What the task requires ▸ Look through the entries below and return all lines including the word "link".

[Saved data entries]
'''

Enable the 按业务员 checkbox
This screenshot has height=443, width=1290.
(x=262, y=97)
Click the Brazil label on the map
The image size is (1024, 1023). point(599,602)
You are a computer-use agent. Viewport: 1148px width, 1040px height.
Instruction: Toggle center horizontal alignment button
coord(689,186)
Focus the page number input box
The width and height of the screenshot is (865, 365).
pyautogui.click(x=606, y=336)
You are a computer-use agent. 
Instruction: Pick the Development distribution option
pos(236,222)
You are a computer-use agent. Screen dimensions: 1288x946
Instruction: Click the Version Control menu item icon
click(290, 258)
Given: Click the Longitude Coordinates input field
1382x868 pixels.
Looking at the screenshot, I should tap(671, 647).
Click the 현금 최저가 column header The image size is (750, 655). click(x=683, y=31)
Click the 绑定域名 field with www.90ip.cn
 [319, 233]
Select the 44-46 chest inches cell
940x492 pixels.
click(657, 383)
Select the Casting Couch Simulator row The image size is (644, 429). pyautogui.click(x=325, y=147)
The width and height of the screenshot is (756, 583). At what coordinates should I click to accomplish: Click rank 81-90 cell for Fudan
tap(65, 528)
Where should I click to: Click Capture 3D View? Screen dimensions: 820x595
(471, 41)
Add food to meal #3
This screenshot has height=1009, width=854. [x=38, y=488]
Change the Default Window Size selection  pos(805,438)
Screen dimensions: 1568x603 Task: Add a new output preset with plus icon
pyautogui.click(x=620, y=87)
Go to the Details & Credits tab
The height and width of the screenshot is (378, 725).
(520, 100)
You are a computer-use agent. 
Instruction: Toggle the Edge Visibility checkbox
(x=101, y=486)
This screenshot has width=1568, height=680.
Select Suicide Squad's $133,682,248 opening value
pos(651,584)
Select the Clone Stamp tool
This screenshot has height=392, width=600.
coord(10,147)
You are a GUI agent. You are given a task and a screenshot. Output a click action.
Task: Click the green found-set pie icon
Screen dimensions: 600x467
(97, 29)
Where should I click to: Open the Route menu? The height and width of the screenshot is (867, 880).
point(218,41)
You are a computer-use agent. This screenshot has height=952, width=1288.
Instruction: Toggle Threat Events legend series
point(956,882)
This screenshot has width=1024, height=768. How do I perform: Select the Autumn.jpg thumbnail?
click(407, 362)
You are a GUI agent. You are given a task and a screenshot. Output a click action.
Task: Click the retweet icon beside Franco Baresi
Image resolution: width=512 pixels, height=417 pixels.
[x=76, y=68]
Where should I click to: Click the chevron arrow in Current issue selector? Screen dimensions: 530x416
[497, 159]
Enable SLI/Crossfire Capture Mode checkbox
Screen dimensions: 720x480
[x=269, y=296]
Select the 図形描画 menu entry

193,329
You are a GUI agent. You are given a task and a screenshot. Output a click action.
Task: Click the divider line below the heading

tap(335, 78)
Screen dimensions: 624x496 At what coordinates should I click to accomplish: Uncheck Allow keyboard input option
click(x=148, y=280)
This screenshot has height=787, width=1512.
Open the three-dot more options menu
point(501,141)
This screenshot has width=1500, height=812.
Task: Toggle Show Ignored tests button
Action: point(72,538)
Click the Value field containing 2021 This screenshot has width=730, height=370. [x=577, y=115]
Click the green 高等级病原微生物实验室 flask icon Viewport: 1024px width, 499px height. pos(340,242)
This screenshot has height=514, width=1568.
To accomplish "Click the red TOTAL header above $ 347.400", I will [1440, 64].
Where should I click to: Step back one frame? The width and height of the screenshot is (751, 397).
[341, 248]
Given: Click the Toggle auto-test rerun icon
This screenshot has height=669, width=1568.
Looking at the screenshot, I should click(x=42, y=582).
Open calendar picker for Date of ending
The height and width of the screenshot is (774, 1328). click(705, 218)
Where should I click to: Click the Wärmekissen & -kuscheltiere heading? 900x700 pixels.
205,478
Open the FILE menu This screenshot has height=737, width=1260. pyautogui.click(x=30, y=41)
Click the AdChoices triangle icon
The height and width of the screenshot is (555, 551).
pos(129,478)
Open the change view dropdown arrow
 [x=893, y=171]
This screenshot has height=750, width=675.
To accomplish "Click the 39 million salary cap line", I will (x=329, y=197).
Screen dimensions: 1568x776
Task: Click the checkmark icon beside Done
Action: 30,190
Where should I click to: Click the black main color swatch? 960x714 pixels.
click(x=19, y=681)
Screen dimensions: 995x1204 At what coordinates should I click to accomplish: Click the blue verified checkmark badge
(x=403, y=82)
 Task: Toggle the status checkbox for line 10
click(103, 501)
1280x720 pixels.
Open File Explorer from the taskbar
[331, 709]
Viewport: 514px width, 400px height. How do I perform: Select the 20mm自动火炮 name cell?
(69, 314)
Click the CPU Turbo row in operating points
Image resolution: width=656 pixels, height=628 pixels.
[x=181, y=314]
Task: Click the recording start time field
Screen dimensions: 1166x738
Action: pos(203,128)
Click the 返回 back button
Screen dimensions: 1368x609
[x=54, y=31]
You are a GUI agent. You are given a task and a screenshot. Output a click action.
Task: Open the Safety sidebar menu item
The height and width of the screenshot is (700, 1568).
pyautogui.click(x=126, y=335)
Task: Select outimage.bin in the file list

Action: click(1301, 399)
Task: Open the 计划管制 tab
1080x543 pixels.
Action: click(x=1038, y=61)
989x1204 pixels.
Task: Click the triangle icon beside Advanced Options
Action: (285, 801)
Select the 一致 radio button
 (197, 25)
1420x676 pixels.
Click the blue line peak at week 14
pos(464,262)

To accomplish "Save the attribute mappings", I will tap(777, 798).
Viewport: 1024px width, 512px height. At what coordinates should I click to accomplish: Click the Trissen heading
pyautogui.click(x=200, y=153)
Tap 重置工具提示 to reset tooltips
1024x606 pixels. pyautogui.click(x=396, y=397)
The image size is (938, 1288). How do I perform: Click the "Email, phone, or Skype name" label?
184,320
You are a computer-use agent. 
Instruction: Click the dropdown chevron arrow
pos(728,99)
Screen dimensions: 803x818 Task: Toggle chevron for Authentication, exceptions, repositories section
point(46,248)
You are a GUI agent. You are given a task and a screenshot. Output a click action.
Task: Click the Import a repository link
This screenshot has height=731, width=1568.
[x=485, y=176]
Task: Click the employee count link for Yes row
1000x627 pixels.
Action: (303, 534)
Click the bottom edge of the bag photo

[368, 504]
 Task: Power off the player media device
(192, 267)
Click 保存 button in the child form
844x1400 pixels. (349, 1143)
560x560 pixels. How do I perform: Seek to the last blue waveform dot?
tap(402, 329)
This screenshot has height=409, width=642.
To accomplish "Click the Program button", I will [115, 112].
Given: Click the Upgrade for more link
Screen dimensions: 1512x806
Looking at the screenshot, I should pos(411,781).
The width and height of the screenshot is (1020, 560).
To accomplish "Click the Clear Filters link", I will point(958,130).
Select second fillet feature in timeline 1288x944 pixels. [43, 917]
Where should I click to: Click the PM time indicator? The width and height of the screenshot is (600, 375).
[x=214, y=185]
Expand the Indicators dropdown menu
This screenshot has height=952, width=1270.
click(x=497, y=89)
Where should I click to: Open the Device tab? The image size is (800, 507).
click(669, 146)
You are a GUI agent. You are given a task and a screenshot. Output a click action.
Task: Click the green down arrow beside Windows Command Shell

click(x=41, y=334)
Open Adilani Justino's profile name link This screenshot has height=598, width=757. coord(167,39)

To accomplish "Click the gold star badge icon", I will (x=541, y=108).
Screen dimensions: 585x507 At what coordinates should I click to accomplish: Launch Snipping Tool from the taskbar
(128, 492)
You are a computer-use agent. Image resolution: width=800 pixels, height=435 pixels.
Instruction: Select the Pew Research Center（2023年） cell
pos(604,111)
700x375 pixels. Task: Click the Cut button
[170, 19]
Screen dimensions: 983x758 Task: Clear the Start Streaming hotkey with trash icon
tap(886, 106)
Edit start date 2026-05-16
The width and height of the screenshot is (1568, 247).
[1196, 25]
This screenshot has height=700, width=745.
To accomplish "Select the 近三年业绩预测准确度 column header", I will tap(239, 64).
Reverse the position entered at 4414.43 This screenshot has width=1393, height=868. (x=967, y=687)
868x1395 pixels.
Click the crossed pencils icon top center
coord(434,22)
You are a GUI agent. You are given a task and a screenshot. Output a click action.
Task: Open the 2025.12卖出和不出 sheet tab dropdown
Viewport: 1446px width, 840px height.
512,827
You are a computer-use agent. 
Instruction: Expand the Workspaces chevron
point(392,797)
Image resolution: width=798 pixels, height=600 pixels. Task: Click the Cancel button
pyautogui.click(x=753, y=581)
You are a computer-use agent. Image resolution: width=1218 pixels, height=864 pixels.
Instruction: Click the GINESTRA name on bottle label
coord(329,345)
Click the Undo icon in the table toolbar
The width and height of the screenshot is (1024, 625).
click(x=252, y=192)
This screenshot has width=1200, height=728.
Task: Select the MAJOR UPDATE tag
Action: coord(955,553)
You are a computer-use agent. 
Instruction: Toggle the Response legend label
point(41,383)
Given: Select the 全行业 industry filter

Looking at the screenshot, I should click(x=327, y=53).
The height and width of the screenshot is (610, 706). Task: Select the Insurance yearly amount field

'''

Output of the exercise ▸
Task: Click the Import a repository link
Task: Click the employee count link for Yes row
Given: Click the Upgrade for more link
To accomplish "Click the Clear Filters link", I will point(958,130).
Open Adilani Justino's profile name link This screenshot has height=598, width=757. coord(167,39)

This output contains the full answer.